**RECORDS SHOWN**

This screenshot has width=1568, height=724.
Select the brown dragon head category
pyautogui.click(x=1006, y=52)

==

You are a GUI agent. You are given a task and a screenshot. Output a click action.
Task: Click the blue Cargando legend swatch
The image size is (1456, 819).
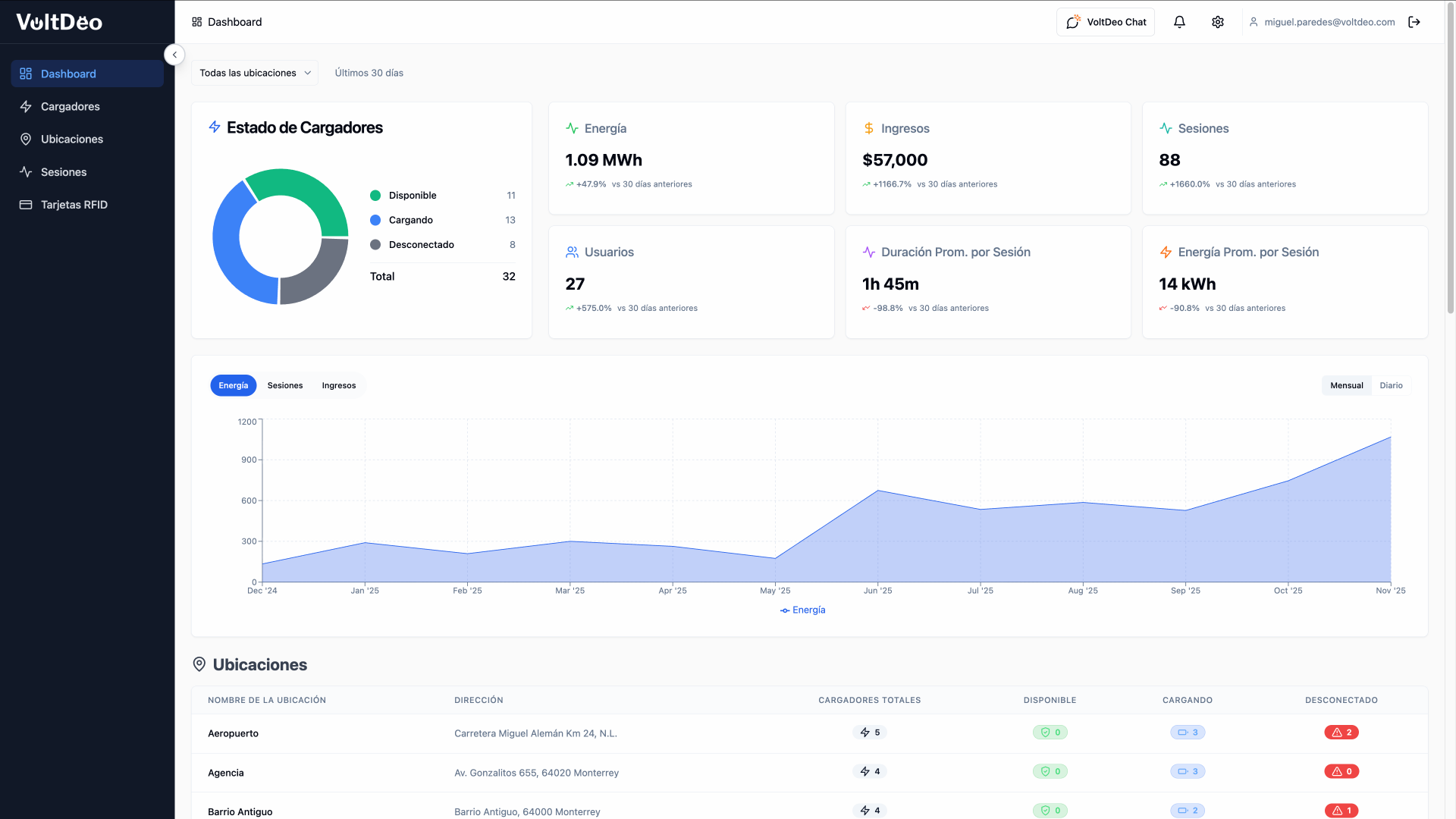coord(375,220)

**DIRECTIONS**
Go through the entries and filter for lines holding the word "screenshot"; copy each match.

**OUTPUT FOR THIS EXERCISE**
This screenshot has width=1568, height=724.
You are a GUI agent. You are given a task and a screenshot. Output a click action.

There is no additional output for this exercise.